記憶 ―夢幻の森―

精霊の言葉にぴくりとハルカの体が跳ねるのを感じて、ハルカに視線を落とす。

おどおどとした瞳と目が合った。


「…ハルカ?」

『…少女は、少年を失う事を怖がっている…』

「…ぁ…」

心の中を見通された、といった驚いた表情で、怯えて肩を震わせていた。


『…前向きな、自分の未来へと向かう心がない。…少年とこのまま「この時」を過ごしたい、この状況にさ迷い続けたい…。そう揺れている…』

ハルカは俺の視線から逃げるように、うつ向いて唇を噛んだ。


『…異世界から来た少年、汝が「帰る」事、「離れていく」事、少女は悟っているのだ…。

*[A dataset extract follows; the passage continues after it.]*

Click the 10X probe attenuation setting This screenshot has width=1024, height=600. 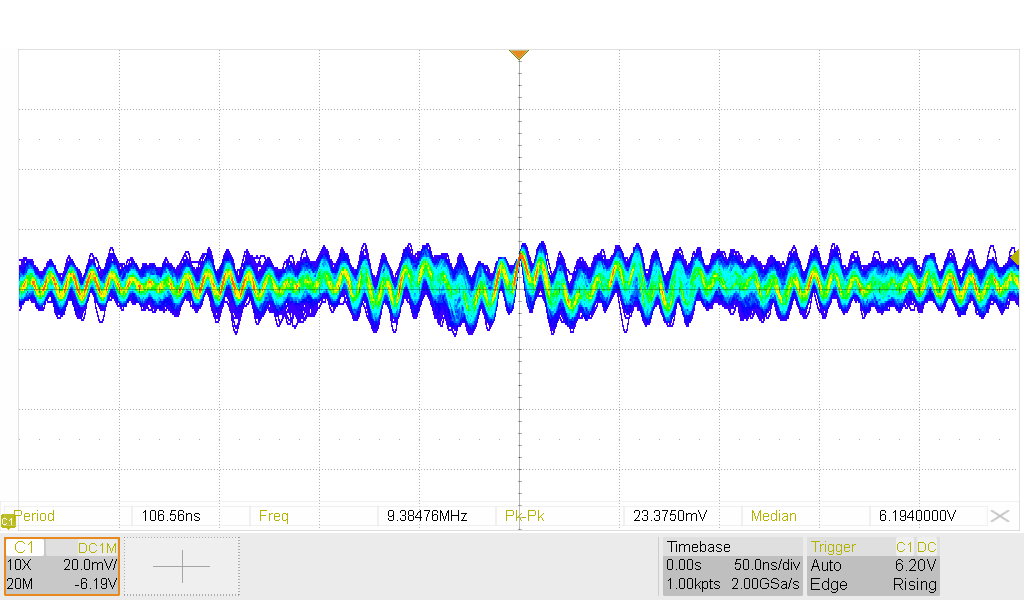(20, 565)
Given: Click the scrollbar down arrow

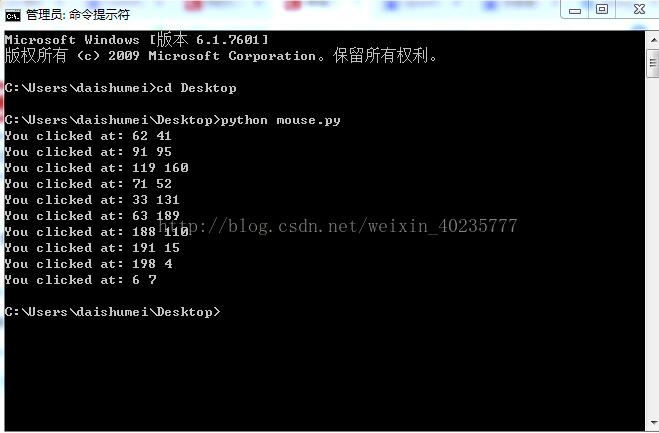Looking at the screenshot, I should point(653,422).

そして受け入れられずにいる…』

「…ハルカ…」


もしも我儘が叶うのならば、俺もこの世界に留まりたい。

しかし、それは難しいだろう。
元々、住んでいた世界が違う。
「異世界」。

俺をこの世界に導いたあの二人にそう望んだところで、どうなるわけでもあるまい。

俺は、「帰る運命」だろう――?


ならば、
そうなる前に、少しでもハルカに「幸せ」を与えてから去りたい。

俺のこの意思は、曲がらないのだ。